Voice agent platform

Welcome to Fireworks’ Voice Agent Platform beta. The testing UI and endpoint hits a free and rate limited deployment. It’s meant to provide a preview of latency and end-to-end experience on Fireworks. Fill out this form or schedule time with our PM to request full access and customization ability, like the ability to swap models or change extra parameters. The form can also be used to request design partnership for the Fireworks team to optimize your voice agent stack for performance and quality. The Fireworks voice agent stack consists of a co-located Fireworks transcription -> LLM -> voice output deployment. Settings for each component can be individually configured as described below.

Parameters

General Parameters

Server URL: Fireworks’ default co-located endpoint is “wss://audio-agent.link.fireworks.ai/v1/audio/agent”. Swap URLs if you’ve been instructed to use a personalized endpoint
API Key: Use your Fireworks API key

LLM Features An LLM is used by the voice agent UI to create responses, as prompted. Any LLM (including fine-tuned models) on the Fireworks platform can be used to power voice agents on Fireworks. Fireworks has pre-selected a model for the testing endpoint but use this form to request an endpoint with a different model.

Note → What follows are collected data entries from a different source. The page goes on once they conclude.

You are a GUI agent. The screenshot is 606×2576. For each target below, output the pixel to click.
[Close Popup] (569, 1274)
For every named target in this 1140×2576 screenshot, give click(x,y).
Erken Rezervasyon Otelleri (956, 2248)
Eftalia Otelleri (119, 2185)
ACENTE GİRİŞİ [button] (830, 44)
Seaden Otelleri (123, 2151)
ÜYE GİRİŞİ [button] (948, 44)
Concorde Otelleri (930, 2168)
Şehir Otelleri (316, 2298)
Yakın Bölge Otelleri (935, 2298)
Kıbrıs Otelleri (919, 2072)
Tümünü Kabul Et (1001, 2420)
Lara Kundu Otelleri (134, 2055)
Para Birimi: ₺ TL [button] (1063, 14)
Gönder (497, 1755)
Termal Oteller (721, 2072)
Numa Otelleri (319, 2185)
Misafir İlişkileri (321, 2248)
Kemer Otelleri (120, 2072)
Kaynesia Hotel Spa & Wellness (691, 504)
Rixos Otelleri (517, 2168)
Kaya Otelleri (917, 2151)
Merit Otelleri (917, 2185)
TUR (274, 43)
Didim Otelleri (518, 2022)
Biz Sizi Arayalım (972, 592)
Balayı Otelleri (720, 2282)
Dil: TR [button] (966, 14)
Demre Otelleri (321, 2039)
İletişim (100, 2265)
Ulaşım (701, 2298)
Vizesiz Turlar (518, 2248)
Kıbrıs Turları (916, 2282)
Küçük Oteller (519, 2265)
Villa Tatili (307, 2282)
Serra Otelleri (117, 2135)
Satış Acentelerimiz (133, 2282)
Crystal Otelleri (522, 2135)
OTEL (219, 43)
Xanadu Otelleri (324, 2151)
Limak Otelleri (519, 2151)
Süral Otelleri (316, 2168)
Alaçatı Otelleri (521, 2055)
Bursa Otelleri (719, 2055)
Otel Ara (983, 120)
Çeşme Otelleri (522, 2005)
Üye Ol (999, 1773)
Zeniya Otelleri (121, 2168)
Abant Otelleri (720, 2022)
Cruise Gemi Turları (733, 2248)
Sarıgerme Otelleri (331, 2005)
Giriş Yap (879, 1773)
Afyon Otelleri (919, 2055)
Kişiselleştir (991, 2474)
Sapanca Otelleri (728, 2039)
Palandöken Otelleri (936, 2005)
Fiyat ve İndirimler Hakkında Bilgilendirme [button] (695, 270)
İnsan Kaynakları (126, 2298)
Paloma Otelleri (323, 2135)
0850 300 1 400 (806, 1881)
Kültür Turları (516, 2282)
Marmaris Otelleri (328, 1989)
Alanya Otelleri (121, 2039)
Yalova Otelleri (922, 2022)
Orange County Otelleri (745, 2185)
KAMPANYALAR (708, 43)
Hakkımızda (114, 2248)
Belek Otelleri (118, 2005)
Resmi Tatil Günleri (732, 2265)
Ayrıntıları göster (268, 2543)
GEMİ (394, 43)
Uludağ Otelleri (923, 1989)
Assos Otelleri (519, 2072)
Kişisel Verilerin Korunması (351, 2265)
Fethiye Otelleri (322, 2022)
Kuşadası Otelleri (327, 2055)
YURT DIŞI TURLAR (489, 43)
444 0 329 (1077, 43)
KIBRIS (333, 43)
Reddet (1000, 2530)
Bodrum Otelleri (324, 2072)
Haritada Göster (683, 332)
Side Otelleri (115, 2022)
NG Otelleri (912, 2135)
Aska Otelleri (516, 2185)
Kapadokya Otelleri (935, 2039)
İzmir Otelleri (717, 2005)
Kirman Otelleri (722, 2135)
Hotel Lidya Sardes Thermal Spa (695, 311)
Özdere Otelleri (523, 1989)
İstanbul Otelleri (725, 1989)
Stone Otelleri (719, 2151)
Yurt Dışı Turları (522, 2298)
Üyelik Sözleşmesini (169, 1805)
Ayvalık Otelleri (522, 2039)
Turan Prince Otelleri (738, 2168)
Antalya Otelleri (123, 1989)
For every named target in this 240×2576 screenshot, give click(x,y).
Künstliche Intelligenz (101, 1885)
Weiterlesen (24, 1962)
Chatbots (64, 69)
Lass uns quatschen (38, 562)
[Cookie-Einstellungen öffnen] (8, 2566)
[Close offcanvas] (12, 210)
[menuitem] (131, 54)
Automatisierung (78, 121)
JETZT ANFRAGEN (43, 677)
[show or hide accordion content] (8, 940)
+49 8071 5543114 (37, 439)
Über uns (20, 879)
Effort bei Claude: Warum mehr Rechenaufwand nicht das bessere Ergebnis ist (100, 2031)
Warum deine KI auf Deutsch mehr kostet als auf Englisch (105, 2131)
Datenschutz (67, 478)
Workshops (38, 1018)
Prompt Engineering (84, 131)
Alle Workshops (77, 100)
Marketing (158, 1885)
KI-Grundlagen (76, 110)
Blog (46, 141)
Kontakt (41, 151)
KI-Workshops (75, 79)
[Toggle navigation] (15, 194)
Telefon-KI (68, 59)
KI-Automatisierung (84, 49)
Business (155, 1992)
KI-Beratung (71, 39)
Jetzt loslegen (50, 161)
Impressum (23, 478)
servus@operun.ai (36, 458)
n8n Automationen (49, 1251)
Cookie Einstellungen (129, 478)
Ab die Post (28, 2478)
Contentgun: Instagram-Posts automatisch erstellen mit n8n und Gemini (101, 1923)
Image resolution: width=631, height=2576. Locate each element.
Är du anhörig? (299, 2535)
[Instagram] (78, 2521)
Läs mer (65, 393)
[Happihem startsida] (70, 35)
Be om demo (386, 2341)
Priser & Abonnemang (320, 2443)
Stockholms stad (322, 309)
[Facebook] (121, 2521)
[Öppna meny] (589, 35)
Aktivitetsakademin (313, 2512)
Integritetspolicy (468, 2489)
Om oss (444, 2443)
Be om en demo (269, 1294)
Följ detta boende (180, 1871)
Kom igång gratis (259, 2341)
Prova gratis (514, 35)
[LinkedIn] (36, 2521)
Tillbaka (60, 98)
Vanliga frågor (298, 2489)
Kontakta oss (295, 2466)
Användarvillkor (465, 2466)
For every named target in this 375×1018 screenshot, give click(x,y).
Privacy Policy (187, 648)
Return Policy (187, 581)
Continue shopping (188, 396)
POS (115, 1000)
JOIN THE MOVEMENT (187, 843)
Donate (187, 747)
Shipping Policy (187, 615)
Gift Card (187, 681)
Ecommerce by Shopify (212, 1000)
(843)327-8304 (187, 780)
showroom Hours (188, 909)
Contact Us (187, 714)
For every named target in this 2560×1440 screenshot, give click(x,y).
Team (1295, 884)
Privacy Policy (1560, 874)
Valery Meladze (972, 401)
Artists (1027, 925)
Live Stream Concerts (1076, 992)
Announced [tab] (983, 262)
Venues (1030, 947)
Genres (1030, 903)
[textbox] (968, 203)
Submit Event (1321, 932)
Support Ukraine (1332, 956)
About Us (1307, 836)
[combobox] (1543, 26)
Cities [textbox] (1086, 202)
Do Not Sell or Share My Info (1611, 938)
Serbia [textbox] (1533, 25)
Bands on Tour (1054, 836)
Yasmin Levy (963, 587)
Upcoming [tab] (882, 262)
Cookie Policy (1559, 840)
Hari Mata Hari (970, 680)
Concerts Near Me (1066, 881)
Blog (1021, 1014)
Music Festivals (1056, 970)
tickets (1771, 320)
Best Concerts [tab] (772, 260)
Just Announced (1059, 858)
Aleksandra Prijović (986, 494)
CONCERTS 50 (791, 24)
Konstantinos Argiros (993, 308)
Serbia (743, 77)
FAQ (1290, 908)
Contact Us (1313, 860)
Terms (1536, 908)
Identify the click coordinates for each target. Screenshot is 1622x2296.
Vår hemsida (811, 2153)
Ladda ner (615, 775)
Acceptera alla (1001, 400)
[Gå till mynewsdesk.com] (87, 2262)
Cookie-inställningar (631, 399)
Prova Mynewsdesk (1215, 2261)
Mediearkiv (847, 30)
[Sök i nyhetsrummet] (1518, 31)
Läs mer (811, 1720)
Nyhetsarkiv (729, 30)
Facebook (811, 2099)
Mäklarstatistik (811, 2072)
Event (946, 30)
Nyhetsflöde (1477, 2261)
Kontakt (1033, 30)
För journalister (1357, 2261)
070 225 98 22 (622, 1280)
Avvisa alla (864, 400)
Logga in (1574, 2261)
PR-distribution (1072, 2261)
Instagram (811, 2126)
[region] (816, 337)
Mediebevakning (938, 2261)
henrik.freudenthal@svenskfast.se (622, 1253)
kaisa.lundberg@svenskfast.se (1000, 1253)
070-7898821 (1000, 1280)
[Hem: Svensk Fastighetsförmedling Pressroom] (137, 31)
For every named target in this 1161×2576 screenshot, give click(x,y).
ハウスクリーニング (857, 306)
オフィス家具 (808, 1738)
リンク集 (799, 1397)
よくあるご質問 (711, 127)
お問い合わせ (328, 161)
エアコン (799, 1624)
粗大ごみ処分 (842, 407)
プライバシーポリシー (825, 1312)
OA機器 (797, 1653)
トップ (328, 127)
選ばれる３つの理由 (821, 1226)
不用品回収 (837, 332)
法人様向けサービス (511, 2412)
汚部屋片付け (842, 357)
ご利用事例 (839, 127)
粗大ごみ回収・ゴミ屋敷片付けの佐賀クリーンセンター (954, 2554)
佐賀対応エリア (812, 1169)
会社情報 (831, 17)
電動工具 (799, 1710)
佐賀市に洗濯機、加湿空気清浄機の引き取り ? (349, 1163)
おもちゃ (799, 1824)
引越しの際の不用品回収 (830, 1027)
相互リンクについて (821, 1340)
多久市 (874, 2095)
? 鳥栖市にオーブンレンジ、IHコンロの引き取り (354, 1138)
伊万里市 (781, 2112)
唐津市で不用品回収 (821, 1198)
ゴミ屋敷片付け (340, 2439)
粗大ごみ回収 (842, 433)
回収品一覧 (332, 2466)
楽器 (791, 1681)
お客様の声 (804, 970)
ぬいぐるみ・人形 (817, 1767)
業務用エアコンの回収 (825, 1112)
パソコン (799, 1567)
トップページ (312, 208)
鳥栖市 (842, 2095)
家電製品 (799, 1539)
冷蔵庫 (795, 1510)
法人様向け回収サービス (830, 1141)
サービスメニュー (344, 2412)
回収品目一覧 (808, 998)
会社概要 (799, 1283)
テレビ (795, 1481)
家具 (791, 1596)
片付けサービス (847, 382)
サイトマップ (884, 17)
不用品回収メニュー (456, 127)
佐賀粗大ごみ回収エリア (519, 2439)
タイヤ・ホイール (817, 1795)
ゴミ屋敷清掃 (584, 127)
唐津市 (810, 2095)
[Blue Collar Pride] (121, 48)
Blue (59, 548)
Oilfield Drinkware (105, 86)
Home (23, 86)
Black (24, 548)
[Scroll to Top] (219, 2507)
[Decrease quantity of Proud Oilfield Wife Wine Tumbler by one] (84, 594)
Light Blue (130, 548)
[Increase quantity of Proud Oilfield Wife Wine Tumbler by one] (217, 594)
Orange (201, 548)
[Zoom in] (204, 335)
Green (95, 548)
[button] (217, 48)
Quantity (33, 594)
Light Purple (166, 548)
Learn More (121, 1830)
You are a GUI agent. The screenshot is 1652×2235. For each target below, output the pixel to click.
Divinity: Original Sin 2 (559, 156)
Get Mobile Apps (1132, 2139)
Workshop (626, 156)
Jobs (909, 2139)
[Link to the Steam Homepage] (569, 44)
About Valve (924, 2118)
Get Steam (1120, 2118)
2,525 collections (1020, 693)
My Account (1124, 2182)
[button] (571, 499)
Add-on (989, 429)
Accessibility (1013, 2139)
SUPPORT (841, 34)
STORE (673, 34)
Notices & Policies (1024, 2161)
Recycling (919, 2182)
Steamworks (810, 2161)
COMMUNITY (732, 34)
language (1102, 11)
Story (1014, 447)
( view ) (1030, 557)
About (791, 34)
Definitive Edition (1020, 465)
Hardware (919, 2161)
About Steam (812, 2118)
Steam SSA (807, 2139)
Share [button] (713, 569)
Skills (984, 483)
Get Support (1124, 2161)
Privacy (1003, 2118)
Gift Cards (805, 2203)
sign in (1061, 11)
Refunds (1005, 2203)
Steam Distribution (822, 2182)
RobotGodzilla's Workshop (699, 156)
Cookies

System prompt: System prompt for the LLM
Tools:
- Tools for the LLM. Defined in OpenAI’s function calling JSON format. See OpenAI or Fireworks docs for instructions on defining tools. Inline comments are not supported
- Specify instructions for calling the tool in the LLM system prompt
- Voice agent UI assumes that tools will always result in a response. Provide the response to the LLM in JSON. For example, a scheduling tool could result in{"scheduling": "succeeded"} or {"suggested_time": "3 pm"}.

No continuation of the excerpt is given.